Die Staatsanwaltschaft ermittelt gegen Anton Schlecker und weitere Personen wegen des Verdachts auf Bankrott, Untreue und Insolvenzverschleppung. Laut Durchsuchungsbeschluss begannen Anfang 2009 "verdächtige unentgeltliche Vermögensübertragungen auf Familienangehörige": etwa die Übertragung des Familienanwesens in Ehingen im Wert von angeblich 20 Mio. Euro oder das "überhöhte Gehalt an Ehefrau Christa", wie der Spiegel weiter zitierte. Sie soll monatlich 60.000 Euro erhalten haben.
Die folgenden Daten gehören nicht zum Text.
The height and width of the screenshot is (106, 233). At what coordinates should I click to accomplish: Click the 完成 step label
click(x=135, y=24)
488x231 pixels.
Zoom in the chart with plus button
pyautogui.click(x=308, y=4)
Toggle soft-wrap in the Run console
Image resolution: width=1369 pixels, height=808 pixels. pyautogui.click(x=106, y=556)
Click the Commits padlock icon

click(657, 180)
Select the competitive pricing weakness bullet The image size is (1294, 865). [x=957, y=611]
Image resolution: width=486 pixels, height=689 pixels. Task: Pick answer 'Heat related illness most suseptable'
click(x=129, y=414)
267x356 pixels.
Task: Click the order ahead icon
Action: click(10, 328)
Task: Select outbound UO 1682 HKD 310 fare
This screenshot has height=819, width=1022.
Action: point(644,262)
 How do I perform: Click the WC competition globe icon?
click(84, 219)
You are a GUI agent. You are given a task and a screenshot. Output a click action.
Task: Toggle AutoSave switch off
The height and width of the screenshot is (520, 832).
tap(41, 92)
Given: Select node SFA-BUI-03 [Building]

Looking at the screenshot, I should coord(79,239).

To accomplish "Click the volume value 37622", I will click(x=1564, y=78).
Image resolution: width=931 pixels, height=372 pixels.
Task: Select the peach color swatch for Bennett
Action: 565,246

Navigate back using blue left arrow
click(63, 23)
Dies sei "angesichts der Ertragssituation nicht angemessen" gewesen.

Vorprüfungen seit Mitte Juni

Die Staatsanwälte kritisierten laut Bericht auch die "besondere Art der Unternehmensfinanzierung": Schlecker hatte demnach außergewöhnlich lange Zahlungsfristen, der Erlös aus bereits verkaufter, aber noch nicht bezahlter Ware diente zur Unternehmensfinanzierung. Dies sei eine Art "Schneeballsystem".

Schlecker habe sich auf Anfrage nicht zu den Vorwürfen äußern wollen, berichtete der Spiegel. Die Staatsanwaltschaft Stuttgart war am Sonntag nicht für Nachfragen zu erreichen.

Der Durchsuchungsbeschluss war die Grundlage dafür, dass Ermittler vor einem Monat mehr als 20 Wohnungen und Geschäftsräume unter die Lupe nahmen. Bei der Razzia stellten die rund 160 eingesetzten Ermittler umfangreiche Unterlagen und Dateien sicher.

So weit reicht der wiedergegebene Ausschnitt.